Key supplier was ‘teak kingpin’ who colluded with officials to defraud Myanmar

LONDON: Evidence of serious repeated violations of the European Union Timber Regulation (EUTR) by a trader of Myanmar teak was today submitted to German and European enforcement authorities by the London-based Environmental Investigation Agency (EIA).

The evidence underpins EIA’s concerns that multiple shipments of Myanmar teak for the company Alfred Neumann GmbH since 2013 were purchased from the businesses of corrupt Thailand-based teak kingpin Cheng Pui Chee, aka Chetta Apipatana.

The EUTR bans illegally harvested timber from being placed on the market in Europe and also requires timber operators to undertake due diligence to minimise the risks that they are supplying illegally acquired timber. Placements of Myanmar teak have previously been found in violation of the EUTR by numerous authorities in Europe.

This latest complaint formalises and expands on EIA’s February 2019 State of Corruption report, which exposed how three suppliers to Alfred Neumann described how the late Cheng Pui Chee systematically bribed senior Myanmar generals and forestry sector officials.

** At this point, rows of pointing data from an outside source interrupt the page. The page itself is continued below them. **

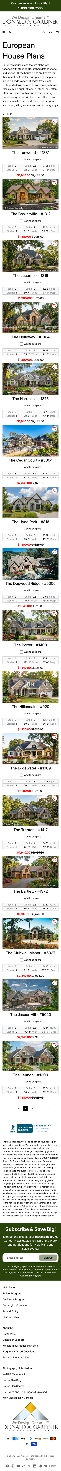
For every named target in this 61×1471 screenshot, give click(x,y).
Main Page (9, 1287)
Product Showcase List (16, 1357)
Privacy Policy (11, 1317)
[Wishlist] (50, 32)
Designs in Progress (14, 1299)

Cheng Pui Chee’s high-level corruption reportedly secured preferential access to harvests and impunity when systematically under-declaring teak grades to defraud the state.

EIA’s EUTR submission details how Alfred Neumann began buying from Cheng Pui Chee through his principle business partner Koh Seow Bean, based in Singapore and Malaysia.

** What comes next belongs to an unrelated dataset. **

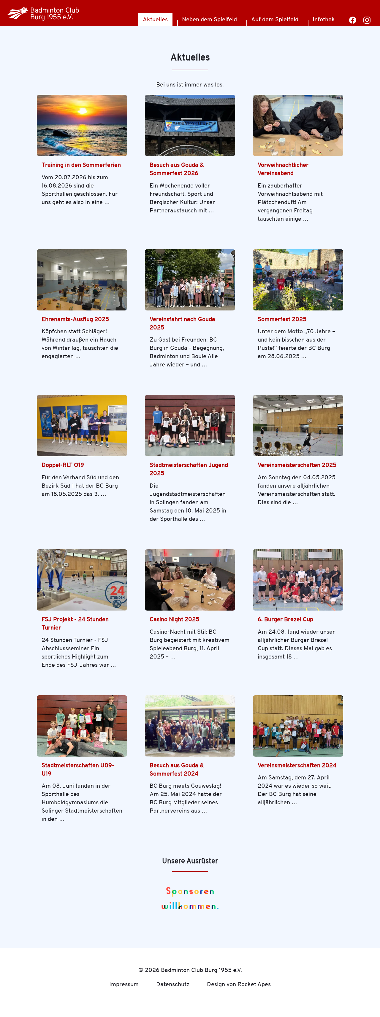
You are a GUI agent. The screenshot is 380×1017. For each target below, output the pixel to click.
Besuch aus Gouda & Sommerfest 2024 (177, 769)
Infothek (324, 19)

Much of Alfred Neumann’s teak was supplied via Cheng’s and Koh’s companies, including Pacific Timber Enterprise Ltd and Northwood Ltd, in Myanmar, and Timberlux Sdn Bhd and SCK Wooden Industries Sdn Bhd, in Malaysia.

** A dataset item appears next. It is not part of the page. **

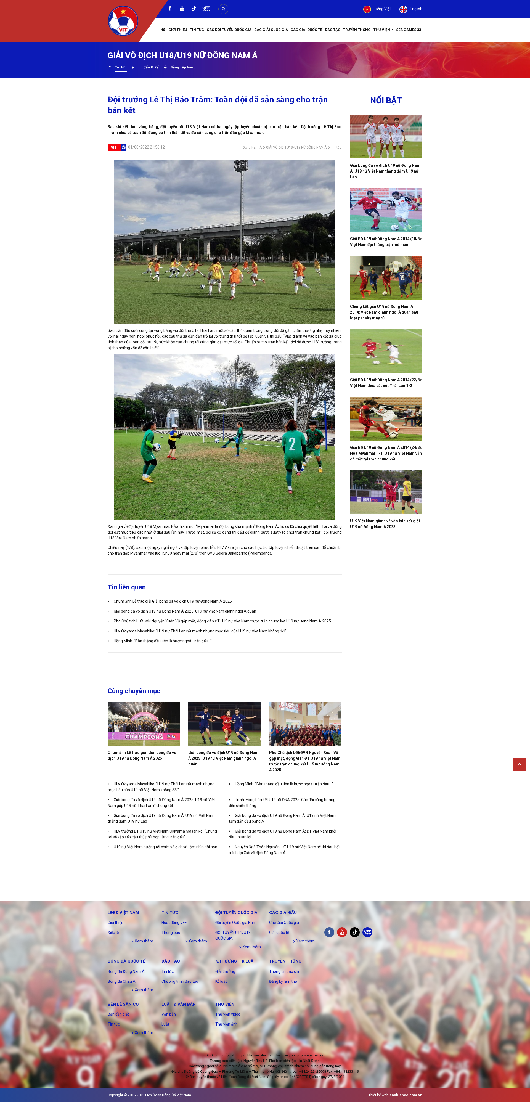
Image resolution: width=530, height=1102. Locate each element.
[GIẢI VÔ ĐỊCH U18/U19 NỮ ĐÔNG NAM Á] (109, 67)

Alec Dawson, EIA Forests Campaigner, said: “EIA believes Alfred Neumann has been violating the EUTR since 2013, placing multiple shipments of Myanmar teak on the EU market which were procured from a trader involved in corruption and fraud in securing supplies.”

Inducements and kick-backs provided by Cheng reportedly included:

  • tens of millions of dollars paid into personal accounts of Myanmar’s top generals;
  • funding the private foreign education of senior military and timber sector officials’ children;
  • payment of hospital fees, accommodation and “entertainment” for senior forestry officials in Singapore;
  • purchase and gift of exotic zoo animals for Naypyidaw zoo and other lower-level bribes.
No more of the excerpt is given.